JuliaSIMD / LoopVectorization.jl

Macro(s) for vectorizing loops.
MIT License
741 stars 68 forks source link

Loop IR interface #230

Open Roger-luo opened 3 years ago

Roger-luo commented 3 years ago

As far as I understand, LoopVectorization will parse a Julia Expr to an internal IR which is the LoopSet (or something other types in https://github.com/JuliaSIMD/LoopVectorization.jl/blob/f2e60386486074140c1eeb4fe5a87b2b330997b8/src/modeling/graphs.jl#L1)

I'm currently trying to simplify the kernel code generation code in BQCESubroutine: https://github.com/QuantumBFS/BQCESubroutine.jl/tree/master/src/codegen by writing a Loop IR in Expronicon.jl: https://github.com/Roger-luo/Expronicon.jl

I'm wondering if there would be some docs from LoopVectorization or interfaces that allow me to use the internal IR in LoopVectorization directly (or let LoopVectorization to share a Loop IR with other packages) so that I could provide you more information.

e.g in BQCESubroutine, what it tries to do is to generate subspace matrix multiplication routines for a matrix expression that may only contain sin, cos, exp so that I will be able to simplify the kernel using rewrite engine based on this assumption, and sometimes one can put assumptions on the element types in their DSL without going through type inference too.

But I currently need to do a manual loop unroll etc. after this simplification pass, so I'm thinking maybe exposing some interface of the internal IR would make meta programming generated for loops perform faster?

chriselrod commented 3 years ago

I demoed rewriting the IR into loops performing a reverse pass last year. I think reviving that effort and adding support for some AD system would be another great use case.

I am slowly working on a rewrite that will address a few limitations in the current approach. It will:

  1. Allow representing dependencies across loop iterations, so that LoopVectorization can avoid incorrect reordering.
  2. Allow inner loops to have bounds that are affine functions of outer loops. E.g, triangular loops.
  3. Allow for multiple loops to exist at the same level of the nest.

It'll also aim to split the current LoopSet into pieces related to their use. E.g, separate out code parsing and building a LoopSet, as much of this code will likely be different based on how you're building it. Similarly, different parts require different caches, and not all parts are needed at the same time. For example, the usual pipeline is:

  1. Parse an expression into a LoopSet. Note that in my benchmarks this is actually faster than Meta.lower of the Expr
  2. Convert to type representation
  3. The _avx_! @generated function then passes that to recreate the LoopSet.
  4. Convert into an Expr

Other changes include a focus on performance, e.g. using Ints instead of Symbols internally. However, after the first couple @avx functions are compiled, most of the time is normally not spent inside LoopVectorization itself, but in other parts of codegen to compile the created function. Therefore a bigger speedup may be possible if LoopVectorization were to emit lower level code itself. Maybe I should be looking to just LLVM.jl. Things like dependencies between variables are lost in the LoopSet -> Expr transition, which the Julia compiler must then reinfer. I don't know where the bottlenecks are exactly, but as much of the time was in the Julia compiler maybe LLVM.jl is the best long term solution. The major difficulty of that approach is that I'm abusing multiple dispatch a lot to make generating code easier. I'd types determine behavior, you can greatly simplify the codegen step.

Thereb is a ton of code currently dedicated to the LoopSet -> Expr conversion. Since of this is really bad (i.e., how it assigns names to variables is a nightmare that I'll do differently for the new LoopSet, no matter the codegen approach I take there). But I also put a lot of work into making it generate efficient code, e.g. the LoopStartStopManager managing whether arrays are indexed or whether we're instead incrementing pointers to the arrays in each loop iteration.

Rows contained in a dataset
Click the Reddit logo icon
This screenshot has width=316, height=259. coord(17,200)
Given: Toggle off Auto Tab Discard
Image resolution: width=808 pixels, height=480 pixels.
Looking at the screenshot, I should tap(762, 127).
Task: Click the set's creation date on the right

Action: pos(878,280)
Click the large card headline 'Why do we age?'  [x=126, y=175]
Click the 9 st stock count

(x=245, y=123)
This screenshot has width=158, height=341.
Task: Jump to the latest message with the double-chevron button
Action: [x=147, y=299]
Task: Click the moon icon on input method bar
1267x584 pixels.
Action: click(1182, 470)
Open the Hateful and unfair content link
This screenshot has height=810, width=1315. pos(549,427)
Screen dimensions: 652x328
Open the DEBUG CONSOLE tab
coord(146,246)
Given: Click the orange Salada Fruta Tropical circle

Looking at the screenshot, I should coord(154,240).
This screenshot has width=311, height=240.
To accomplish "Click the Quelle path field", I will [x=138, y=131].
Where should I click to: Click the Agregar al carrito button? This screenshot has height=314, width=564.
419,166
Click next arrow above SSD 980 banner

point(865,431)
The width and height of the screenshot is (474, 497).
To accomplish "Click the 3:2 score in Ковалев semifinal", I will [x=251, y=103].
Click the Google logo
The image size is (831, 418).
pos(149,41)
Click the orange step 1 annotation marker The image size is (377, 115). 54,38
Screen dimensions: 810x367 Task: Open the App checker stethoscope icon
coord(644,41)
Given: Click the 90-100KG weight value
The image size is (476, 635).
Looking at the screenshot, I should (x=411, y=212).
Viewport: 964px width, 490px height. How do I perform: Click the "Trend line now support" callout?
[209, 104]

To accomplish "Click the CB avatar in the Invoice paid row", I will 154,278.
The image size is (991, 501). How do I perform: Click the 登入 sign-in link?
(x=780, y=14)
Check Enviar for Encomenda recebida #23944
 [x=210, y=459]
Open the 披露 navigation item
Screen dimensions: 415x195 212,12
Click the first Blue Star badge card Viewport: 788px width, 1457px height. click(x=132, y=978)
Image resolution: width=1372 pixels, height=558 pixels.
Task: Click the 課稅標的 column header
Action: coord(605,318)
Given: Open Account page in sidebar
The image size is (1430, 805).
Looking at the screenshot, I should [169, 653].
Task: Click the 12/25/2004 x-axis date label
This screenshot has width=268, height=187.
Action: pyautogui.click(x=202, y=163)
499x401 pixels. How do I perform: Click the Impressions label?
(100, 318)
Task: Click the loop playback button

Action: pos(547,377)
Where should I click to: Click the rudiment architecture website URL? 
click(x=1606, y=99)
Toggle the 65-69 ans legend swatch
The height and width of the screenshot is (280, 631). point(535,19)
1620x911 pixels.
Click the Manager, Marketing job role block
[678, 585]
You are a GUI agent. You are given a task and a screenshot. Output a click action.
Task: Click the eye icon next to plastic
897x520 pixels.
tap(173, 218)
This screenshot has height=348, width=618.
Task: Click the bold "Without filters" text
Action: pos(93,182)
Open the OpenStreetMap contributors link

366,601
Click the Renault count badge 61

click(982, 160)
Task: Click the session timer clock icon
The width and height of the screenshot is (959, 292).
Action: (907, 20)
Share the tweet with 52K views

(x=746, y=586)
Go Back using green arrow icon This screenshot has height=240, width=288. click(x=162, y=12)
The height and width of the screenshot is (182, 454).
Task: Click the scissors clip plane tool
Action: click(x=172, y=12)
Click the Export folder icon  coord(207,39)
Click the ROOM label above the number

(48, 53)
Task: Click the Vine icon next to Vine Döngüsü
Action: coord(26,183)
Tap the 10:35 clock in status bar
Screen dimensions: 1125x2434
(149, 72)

TO-DO LIST >>
[1] From the thread about the LoopVectorization loop IR, set down word for word the stretch from "I'm wondering if" through "you more information.".
[2] Answer these questions from the thread about the LoopVectorization loop IR:
(a) How many stars does the repository show?
(b) What example is given of inner loops whose bounds are affine functions of outer loops?
(c) According to the thread, what does the LoopStartStopManager manage?

SOLVED TASKS >>
[1]
I'm wondering if there would be some docs from LoopVectorization or interfaces that allow me to use the internal IR in LoopVectorization directly (or let LoopVectorization to share a Loop IR with other packages) so that I could provide you more information.

[2]
(a) 741
(b) Triangular loops
(c) Whether arrays are indexed, or whether pointers to the arrays are instead incremented in each loop iteration